WHAT THE EXERCISE ASKS: What is needed here is an exact repetition of the records below, beginning at the line that has "Burnishers and Scrapers (76, 355)" and stopping after the line that has "[Show page [v]] (1660, 249)".

Stored data entries:
☆ ☆ ☆ ☆ ☆
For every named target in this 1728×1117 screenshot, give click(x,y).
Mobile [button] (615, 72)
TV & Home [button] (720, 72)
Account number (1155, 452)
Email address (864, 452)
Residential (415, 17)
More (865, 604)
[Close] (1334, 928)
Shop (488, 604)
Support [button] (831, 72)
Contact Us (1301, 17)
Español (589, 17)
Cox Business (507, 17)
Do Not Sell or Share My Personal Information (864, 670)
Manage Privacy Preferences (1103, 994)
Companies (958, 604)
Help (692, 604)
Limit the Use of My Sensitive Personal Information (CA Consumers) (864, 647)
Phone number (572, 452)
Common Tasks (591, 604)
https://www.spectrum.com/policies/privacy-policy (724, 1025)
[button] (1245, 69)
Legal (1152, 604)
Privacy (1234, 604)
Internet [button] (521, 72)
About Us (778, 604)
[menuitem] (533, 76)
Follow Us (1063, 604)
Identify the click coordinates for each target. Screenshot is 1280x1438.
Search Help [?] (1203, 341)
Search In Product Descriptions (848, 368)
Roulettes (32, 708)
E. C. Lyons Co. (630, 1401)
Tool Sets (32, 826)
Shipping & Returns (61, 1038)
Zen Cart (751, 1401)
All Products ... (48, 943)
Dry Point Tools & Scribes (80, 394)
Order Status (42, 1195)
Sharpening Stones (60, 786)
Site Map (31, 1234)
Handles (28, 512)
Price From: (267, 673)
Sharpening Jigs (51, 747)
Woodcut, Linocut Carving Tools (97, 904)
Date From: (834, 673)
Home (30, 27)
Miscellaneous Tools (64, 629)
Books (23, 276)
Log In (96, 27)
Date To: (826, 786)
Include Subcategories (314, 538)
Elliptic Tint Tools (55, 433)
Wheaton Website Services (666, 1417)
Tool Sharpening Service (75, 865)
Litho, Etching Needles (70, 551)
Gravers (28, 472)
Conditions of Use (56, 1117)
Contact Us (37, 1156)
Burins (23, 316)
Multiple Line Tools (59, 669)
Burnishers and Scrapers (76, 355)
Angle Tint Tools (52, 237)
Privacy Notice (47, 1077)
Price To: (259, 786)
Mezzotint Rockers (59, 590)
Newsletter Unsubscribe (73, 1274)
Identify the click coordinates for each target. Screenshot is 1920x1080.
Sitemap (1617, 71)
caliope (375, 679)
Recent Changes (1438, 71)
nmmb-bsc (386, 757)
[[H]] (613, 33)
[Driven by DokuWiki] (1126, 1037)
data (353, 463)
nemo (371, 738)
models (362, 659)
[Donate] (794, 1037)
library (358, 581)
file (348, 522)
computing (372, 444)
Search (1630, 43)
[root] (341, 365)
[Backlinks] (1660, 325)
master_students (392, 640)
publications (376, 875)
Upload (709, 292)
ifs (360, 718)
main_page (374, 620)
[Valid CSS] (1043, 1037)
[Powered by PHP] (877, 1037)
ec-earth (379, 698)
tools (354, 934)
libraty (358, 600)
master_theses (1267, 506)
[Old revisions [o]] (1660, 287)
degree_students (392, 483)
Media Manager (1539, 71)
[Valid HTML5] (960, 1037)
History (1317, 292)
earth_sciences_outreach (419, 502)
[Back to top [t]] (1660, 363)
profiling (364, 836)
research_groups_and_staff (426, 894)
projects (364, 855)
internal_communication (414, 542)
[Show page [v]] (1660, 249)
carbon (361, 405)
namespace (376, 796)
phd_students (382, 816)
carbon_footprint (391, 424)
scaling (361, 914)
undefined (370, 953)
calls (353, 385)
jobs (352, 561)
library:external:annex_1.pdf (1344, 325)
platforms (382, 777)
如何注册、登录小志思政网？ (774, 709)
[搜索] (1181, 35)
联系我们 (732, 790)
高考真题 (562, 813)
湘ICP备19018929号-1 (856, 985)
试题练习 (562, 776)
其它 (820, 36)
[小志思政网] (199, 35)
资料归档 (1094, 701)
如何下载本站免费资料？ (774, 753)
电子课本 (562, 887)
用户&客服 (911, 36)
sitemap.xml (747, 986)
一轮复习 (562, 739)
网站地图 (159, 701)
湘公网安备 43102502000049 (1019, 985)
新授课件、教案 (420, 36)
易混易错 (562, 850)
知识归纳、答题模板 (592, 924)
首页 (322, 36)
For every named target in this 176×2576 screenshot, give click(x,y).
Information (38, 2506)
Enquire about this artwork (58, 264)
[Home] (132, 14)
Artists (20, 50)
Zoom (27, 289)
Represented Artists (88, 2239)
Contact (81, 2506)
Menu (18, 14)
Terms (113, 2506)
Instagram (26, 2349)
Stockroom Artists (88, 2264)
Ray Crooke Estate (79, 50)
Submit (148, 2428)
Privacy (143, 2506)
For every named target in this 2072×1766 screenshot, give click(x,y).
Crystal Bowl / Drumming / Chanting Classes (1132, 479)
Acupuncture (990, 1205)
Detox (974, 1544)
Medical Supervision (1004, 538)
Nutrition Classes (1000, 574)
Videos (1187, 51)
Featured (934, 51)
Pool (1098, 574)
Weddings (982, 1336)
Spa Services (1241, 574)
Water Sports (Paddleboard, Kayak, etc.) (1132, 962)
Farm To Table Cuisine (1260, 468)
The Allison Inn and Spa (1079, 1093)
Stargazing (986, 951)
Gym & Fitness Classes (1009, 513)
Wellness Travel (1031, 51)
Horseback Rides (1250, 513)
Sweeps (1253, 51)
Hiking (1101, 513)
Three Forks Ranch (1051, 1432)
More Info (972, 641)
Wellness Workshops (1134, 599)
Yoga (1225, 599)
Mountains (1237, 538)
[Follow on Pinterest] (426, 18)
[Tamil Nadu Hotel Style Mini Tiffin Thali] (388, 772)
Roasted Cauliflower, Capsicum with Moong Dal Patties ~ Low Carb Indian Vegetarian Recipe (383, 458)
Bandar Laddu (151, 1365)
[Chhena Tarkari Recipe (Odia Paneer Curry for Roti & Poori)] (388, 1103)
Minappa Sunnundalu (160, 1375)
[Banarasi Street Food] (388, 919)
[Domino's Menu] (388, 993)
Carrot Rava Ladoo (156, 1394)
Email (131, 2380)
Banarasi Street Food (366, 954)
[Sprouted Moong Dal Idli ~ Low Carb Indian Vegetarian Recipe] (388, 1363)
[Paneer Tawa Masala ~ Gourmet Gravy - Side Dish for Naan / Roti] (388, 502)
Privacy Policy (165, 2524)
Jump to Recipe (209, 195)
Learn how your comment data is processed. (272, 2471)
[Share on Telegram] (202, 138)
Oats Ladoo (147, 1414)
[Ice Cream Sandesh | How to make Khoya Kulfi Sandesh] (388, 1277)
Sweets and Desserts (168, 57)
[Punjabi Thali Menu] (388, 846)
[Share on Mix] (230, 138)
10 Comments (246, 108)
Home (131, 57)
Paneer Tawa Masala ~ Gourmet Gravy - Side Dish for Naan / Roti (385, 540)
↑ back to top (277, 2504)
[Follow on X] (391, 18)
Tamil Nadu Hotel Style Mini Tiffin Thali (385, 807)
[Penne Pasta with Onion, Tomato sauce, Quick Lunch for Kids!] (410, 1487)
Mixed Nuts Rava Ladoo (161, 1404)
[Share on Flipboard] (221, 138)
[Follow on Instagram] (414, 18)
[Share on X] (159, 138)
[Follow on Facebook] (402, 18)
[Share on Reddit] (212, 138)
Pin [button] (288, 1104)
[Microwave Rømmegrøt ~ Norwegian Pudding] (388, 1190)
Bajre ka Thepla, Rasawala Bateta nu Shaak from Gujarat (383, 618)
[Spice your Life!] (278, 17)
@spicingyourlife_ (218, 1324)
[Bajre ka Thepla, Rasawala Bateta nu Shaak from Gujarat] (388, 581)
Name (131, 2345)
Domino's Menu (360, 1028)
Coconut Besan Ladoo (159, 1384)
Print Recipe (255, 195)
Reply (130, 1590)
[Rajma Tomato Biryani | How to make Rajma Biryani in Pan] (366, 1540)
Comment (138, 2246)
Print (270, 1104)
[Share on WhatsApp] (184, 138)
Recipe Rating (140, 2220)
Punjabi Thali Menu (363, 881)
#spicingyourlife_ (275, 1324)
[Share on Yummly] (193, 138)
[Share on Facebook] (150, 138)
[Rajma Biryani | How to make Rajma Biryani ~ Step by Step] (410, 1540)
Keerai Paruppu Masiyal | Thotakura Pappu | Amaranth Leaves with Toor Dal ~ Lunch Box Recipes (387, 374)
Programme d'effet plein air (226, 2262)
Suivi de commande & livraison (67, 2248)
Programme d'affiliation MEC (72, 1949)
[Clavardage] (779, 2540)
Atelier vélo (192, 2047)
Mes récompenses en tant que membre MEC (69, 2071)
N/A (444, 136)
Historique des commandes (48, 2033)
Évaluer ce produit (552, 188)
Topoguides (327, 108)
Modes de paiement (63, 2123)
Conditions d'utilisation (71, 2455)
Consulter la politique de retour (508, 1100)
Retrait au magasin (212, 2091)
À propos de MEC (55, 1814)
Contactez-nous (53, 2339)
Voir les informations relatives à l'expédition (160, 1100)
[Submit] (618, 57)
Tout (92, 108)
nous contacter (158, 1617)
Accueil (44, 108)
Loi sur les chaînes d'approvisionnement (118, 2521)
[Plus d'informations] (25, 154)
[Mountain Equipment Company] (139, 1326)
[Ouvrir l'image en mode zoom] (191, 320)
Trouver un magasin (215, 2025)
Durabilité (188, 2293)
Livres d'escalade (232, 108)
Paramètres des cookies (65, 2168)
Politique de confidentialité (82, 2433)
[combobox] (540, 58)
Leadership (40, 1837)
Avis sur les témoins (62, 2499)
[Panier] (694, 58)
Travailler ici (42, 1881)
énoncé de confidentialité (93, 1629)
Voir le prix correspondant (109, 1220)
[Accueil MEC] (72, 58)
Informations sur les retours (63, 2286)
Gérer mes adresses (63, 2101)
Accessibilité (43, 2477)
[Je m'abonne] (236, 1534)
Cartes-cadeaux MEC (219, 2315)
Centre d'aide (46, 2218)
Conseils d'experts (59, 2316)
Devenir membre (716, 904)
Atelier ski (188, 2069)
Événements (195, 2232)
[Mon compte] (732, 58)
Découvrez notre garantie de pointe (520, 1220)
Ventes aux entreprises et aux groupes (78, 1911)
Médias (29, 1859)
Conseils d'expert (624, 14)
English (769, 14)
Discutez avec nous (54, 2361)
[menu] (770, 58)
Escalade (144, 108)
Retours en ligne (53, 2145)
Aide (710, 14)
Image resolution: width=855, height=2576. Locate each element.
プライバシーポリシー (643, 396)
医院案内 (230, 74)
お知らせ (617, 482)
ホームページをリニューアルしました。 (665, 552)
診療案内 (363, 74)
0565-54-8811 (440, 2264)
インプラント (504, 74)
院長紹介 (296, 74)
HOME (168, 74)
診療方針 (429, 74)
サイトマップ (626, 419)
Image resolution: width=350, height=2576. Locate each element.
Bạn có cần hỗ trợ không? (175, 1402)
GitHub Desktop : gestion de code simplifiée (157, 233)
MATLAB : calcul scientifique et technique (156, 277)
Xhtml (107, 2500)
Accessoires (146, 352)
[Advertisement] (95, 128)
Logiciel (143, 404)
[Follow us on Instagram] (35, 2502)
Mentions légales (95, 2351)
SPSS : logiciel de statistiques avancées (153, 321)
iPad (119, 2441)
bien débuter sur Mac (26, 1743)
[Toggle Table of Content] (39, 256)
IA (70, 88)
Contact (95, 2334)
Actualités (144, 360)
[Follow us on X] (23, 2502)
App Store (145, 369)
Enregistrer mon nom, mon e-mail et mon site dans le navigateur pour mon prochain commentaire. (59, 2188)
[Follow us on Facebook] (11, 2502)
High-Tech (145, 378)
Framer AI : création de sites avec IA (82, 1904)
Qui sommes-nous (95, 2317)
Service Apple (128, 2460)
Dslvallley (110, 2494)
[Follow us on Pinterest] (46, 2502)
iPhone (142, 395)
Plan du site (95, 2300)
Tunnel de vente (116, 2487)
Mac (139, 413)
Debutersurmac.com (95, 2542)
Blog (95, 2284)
☆ ☆ ☆ ☆ ☆
EXERCISE ANSWER:
Burnishers and Scrapers (76, 355)
Angle Tint Tools (52, 237)
Privacy Notice (47, 1077)
Price To: (259, 786)
Mezzotint Rockers (59, 590)
Newsletter Unsubscribe (73, 1274)
Identify the click coordinates for each target. Screenshot is 1920x1080.
Sitemap (1617, 71)
caliope (375, 679)
Recent Changes (1438, 71)
nmmb-bsc (386, 757)
[[H]] (613, 33)
[Driven by DokuWiki] (1126, 1037)
data (353, 463)
nemo (371, 738)
models (362, 659)
[Donate] (794, 1037)
library (358, 581)
file (348, 522)
computing (372, 444)
Search (1630, 43)
[root] (341, 365)
[Backlinks] (1660, 325)
master_students (392, 640)
publications (376, 875)
Upload (709, 292)
ifs (360, 718)
main_page (374, 620)
[Valid CSS] (1043, 1037)
[Powered by PHP] (877, 1037)
ec-earth (379, 698)
tools (354, 934)
libraty (358, 600)
master_theses (1267, 506)
[Old revisions [o]] (1660, 287)
degree_students (392, 483)
Media Manager (1539, 71)
[Valid HTML5] (960, 1037)
History (1317, 292)
earth_sciences_outreach (419, 502)
[Back to top [t]] (1660, 363)
profiling (364, 836)
research_groups_and_staff (426, 894)
projects (364, 855)
internal_communication (414, 542)
[Show page [v]] (1660, 249)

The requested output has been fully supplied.